Ian Bremmer and Cliff Kupchan
04 JANUARY 2016
China footprint
With $3.5 trillion in reserves, the world's second largest economy, and a willingness to spend internationally, never in modern history has a country at China's modest level of economic and political development produced such an expansive global footprint. And China is putting its large economy and its global economic presence to good use—advancing its interests along the “Silk Road.” Its “One Belt, One Road” strategy seeks to modernize partners' road, rail, and port infrastructure and is already putting smiles on the faces of leaders in 64 nations. The Asian Infrastructure Investment Bank will begin operations this year as the first international financial institution developed from scratch by Beijing.

Yes, Chinese growth is slowing, and there is urgent need for deeper economic reforms. But this slowdown is not hindering China nearly as quickly as Beijing's impact on the rest of the global economy is expanding. A confident President Xi Jinping has recognized China's overdue need to drop the “small, poor, misunderstood teenager” routine in order to defend its interests.

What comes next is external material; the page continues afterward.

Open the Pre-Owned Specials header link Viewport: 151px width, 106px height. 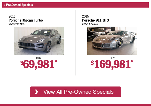[x=19, y=5]
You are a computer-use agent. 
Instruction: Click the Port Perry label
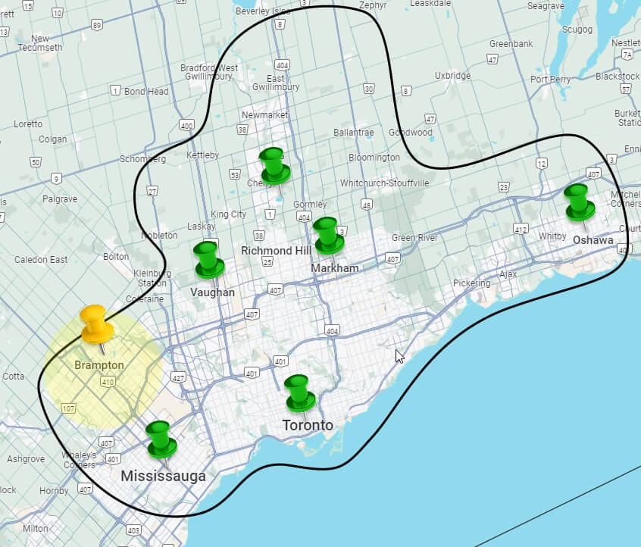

Beijing is moving from free-rider and rule-taker to ever more influential rule-maker.

There is active state support for short-term commercial tactics through state-owned enterprises and privately owned national champions. There will also be longer-term strategic economic plays—like pressing for Chinese standards to compete with “universalist,” US-supported ones. Together, these and other instruments in the Chinese toolkit are creating new sources of geopolitical tension: an unprecedented partnership with Russia, friendships in Europe that raise new and uncomfortable questions in transatlantic relations, and ties with Asian countries whose leaders who face an increasingly difficult balancing process between Washington and Beijing.

China's global footprint is primarily based on the country's economic prowess. But improving cyber/information technology and military capabilities also play a growing role. The former are nearing parity with those of the United States (though with a different intent than Washington's). The latter are still mostly focused in Asia—on Taiwan and the South China Sea—but are unmistakably expanding.
Here is the risk: Many countries all over the world now recognize that China is both the most important and uncertain player for a wide variety of critical outcomes. This is unnerving those that are more exposed to China than ever before... but aren't ready for this change, don't understand or agree with Chinese priorities, and won't know how to react to this new state of affairs. Combine this with the reality that a dramatically transforming Chinese domestic environment (four times more corruption investigations in 2015 than in 2011 and financial reforms that will create blowback) and the situation will have an outsized impact on the international marketplace. When China now flexes even the little finger of its economy, global markets will react. In 2016, perceptions of China will be the most important macro driver of change in the global marketplace.